Volume 6, Number 1 & 2, Spring, 1988

The Jehovah Contract

By Victor Koman

(Also reviewed in the Fall, 1987 issue.)
Reviewed by Jim Stumm
May 1988

All of the reviews of this book that I’ve read have been favorable. Maybe that’s because lib reviewers don’t want to trash one of “us.” So they’re leaving it to a curmudgeon like me to say that the plot of this novel is stupid. My objection is this: if God doesn’t exist you can’t kill him. Furthermore, many of the arguments presented against the existence of God also apply to a Mother Goddess, Satan, witches, and similar claptrap that this novel pretends do exist.

If you can get past the dumb story, you will find some value here. It’s suspenseful and competently written in symbolized detective style. It takes place in a believable setting— deteriating near-future Los Angeles reminiscent of Atlas Shrugged. It features the Auberge, an outlaw shopping mall more clandestine than the one in Alongside Night because it’s libertine, not squeaky-clean, and because it’s known to the government but more trouble than it’s worth for them to control.

The setting is wonderful. I wish Koman had done something better with it—used it for a realistic story or even a consistent fantasy.

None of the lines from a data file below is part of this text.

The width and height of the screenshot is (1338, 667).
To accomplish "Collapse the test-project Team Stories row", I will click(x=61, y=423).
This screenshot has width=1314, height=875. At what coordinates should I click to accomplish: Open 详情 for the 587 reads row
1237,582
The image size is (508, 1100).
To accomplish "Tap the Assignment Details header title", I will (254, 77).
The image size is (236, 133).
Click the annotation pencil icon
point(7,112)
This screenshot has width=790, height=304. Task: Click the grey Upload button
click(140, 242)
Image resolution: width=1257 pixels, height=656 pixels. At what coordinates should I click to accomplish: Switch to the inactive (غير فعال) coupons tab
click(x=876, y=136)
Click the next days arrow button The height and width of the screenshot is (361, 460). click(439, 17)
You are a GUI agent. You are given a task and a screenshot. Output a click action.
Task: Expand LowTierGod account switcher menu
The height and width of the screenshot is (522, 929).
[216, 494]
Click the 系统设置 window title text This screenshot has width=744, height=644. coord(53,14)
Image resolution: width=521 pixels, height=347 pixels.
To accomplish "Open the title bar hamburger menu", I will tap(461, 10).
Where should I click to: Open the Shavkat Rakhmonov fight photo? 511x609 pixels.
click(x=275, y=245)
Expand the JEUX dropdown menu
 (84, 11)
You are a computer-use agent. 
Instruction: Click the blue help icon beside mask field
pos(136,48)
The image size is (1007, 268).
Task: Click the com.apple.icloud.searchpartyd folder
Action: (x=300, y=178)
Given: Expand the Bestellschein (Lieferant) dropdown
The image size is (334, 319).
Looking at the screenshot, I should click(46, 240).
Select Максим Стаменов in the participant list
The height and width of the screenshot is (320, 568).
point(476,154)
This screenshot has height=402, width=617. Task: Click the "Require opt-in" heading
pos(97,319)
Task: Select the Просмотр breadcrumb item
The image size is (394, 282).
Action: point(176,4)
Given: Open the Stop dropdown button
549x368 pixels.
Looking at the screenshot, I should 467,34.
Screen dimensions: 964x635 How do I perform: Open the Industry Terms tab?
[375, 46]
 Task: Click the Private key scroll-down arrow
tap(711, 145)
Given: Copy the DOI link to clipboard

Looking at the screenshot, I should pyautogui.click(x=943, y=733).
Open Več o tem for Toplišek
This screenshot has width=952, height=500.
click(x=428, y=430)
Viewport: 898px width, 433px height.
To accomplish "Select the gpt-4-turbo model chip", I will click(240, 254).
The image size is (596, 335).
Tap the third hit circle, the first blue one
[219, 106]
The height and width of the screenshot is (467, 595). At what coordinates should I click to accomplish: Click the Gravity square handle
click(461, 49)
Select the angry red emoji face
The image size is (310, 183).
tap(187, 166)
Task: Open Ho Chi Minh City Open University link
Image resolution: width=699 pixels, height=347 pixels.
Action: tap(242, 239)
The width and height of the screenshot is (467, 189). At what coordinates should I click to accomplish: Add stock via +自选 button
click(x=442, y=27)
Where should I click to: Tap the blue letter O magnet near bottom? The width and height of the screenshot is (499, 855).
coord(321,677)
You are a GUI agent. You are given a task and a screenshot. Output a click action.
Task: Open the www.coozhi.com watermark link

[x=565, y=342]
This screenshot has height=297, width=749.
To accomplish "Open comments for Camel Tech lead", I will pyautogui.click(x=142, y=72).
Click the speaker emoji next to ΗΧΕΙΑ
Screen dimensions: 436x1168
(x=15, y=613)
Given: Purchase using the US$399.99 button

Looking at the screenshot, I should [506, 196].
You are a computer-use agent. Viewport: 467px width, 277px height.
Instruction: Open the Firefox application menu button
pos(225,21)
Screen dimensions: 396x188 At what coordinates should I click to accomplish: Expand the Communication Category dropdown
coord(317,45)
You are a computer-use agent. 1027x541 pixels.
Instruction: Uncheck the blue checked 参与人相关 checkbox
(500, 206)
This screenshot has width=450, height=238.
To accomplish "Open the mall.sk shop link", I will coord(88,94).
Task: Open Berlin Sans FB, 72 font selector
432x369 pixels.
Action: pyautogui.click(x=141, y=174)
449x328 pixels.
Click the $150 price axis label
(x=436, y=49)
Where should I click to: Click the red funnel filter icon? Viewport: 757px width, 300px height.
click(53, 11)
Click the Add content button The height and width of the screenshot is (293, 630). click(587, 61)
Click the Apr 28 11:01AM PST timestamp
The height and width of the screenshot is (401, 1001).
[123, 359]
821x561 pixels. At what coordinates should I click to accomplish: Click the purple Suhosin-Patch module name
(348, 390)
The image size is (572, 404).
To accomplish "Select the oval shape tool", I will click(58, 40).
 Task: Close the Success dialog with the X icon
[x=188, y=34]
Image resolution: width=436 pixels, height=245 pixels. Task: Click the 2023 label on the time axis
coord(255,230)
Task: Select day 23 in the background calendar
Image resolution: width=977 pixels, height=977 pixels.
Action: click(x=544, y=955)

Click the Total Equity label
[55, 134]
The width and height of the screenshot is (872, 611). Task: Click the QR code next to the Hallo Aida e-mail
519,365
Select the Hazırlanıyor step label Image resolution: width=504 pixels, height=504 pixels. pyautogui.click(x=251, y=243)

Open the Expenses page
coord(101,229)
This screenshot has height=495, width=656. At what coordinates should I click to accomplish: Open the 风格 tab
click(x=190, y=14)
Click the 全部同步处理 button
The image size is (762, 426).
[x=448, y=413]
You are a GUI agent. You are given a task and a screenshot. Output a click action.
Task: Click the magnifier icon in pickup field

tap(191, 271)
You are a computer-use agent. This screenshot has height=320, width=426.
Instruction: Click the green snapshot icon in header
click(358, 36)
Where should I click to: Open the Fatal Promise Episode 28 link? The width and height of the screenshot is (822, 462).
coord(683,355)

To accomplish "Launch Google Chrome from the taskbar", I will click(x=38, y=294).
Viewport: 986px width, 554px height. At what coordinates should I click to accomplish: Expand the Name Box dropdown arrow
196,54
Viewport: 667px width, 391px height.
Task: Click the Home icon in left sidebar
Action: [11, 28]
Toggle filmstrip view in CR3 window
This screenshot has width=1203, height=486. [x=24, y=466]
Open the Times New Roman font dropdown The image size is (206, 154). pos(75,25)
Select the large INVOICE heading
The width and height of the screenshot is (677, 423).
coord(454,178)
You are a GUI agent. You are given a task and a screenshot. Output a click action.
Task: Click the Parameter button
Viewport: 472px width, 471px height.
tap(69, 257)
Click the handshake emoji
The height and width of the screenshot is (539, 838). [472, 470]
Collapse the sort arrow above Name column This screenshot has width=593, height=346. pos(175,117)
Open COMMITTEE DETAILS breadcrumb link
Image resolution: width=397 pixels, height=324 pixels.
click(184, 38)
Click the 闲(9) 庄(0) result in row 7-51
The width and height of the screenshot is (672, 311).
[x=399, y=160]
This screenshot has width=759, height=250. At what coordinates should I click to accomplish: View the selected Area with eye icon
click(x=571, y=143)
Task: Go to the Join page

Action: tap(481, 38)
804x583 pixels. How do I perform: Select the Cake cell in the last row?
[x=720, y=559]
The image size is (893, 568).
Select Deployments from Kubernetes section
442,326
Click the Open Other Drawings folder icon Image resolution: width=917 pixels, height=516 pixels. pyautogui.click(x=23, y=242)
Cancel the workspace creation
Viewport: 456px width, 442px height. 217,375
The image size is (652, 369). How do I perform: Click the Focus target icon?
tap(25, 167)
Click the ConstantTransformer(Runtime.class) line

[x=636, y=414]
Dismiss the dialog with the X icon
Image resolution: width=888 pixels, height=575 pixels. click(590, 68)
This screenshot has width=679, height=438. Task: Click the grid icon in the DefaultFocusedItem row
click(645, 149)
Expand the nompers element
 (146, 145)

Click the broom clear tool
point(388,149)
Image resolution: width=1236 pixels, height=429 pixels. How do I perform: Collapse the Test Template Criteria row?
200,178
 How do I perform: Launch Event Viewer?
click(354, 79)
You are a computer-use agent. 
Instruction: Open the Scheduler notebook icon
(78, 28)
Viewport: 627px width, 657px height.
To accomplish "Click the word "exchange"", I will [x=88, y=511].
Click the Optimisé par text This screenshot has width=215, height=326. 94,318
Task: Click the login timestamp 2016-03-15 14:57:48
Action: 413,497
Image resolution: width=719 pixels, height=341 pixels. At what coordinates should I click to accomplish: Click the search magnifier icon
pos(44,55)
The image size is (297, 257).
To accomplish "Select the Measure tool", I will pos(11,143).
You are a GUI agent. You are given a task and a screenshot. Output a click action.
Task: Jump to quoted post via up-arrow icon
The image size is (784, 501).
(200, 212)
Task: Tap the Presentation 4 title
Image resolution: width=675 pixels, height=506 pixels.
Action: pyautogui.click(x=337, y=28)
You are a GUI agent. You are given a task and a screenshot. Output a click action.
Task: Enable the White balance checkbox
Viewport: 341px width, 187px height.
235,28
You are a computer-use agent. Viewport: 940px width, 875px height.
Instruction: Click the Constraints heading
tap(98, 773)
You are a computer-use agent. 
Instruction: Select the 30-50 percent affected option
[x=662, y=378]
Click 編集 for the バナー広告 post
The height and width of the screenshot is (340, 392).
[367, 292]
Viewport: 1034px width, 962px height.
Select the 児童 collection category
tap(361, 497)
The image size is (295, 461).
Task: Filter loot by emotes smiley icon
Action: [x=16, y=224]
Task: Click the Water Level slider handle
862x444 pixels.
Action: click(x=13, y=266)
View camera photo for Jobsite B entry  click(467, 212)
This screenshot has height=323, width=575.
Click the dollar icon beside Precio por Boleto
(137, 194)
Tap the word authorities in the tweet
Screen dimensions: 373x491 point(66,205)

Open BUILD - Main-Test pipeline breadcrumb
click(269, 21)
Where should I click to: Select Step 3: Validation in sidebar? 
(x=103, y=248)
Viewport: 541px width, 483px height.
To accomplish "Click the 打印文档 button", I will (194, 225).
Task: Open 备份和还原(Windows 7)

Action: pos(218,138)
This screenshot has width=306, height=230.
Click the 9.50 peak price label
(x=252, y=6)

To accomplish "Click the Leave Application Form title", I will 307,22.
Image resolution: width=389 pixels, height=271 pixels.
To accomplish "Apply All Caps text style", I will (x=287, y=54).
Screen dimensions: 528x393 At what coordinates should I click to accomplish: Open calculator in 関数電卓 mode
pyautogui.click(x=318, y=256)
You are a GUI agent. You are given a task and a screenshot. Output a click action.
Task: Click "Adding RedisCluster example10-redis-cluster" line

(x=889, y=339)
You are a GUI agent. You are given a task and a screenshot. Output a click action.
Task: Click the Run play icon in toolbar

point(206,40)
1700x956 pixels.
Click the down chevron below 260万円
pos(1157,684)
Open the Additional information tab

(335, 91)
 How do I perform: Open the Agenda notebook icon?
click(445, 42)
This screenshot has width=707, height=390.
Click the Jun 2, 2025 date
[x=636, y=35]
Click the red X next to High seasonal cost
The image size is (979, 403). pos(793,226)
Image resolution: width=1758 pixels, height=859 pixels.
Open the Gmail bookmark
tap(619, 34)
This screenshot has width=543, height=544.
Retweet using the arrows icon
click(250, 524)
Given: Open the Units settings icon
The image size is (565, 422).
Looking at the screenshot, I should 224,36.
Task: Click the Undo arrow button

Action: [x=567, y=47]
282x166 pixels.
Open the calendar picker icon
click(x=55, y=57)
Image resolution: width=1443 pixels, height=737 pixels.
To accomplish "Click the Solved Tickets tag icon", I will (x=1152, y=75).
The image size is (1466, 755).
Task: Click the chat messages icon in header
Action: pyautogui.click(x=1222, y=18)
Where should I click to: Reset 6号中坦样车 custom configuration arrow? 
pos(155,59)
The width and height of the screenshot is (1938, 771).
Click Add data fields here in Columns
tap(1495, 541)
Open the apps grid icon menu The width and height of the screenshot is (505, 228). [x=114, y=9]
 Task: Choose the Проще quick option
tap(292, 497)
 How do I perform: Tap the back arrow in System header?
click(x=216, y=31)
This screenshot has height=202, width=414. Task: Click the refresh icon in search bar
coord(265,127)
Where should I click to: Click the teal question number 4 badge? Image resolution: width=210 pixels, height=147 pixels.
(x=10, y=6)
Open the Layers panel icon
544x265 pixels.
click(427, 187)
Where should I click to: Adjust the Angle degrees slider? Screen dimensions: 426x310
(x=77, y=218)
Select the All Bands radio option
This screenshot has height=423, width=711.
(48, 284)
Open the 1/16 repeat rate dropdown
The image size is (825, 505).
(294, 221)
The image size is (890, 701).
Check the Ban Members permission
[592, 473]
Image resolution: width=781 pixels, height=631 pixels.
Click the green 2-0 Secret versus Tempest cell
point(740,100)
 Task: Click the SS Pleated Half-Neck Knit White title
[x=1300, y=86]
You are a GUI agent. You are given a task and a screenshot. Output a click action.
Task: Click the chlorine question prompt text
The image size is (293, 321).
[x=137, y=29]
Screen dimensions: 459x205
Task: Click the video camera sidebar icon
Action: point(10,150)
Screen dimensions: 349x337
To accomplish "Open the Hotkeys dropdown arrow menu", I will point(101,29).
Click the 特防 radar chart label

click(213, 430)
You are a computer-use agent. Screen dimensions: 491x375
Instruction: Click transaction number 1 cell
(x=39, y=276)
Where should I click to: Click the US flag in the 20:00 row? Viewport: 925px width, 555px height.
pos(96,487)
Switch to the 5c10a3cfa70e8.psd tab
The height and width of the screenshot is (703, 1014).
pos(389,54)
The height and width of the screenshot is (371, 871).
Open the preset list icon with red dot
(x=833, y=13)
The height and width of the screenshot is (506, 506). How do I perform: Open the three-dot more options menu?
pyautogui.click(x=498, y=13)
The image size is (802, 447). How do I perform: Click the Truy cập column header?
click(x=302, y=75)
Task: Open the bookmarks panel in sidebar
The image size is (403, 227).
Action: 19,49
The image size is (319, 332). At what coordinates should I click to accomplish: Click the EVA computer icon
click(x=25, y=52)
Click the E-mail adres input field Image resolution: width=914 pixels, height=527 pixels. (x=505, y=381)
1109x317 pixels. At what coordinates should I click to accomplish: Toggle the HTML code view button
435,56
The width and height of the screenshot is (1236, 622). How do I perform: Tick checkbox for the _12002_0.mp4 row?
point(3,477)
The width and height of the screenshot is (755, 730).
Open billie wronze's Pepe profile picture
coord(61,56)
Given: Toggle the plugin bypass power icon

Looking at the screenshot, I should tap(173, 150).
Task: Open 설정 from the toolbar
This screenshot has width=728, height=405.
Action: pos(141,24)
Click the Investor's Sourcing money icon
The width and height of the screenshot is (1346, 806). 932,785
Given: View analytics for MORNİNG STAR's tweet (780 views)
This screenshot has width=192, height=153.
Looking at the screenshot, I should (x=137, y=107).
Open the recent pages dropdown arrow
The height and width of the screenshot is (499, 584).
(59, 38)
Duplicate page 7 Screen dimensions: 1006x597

But no. What he gives us is this contradiction on legs. He jazzes up the plot with fantasy elements—a telepathic hooker, a sorta invisible woman, mass psychic attacks, and a Satan-character who cures cancer and lights cigarettes with his finger. At the same time we’re supposed to give rational consideration to arguments against the existence of God. Give me one or the other, rational argument in a convincing story, or a rip-roaring fantasy with no pretense of philosophical credibility. But don’t mix the utterly incompatible.

In the climax, Koman compounds the problem. After arguing in many chapters that God doesn’t exist, he gives us a real God! Okay: Koman’s God is an overgrown, spoiled brat. But he exists. Koman has forgotten (if he is trying to promote atheism) that the medium is the message. His arguments will be forgotten while his portrayal of an existing God will not.

My recommendation to Koman is to salvage the wonderful setting—especially the Auberge and private space enterprise—and use them in a realistic story. But get rid of those damn witches and the Satanic and psychic slop.

A longer version of this review appeared in The Skeptic (c/o Erwin Strauss, 4271 Duke St. #D-10, Alexandria VA 22304.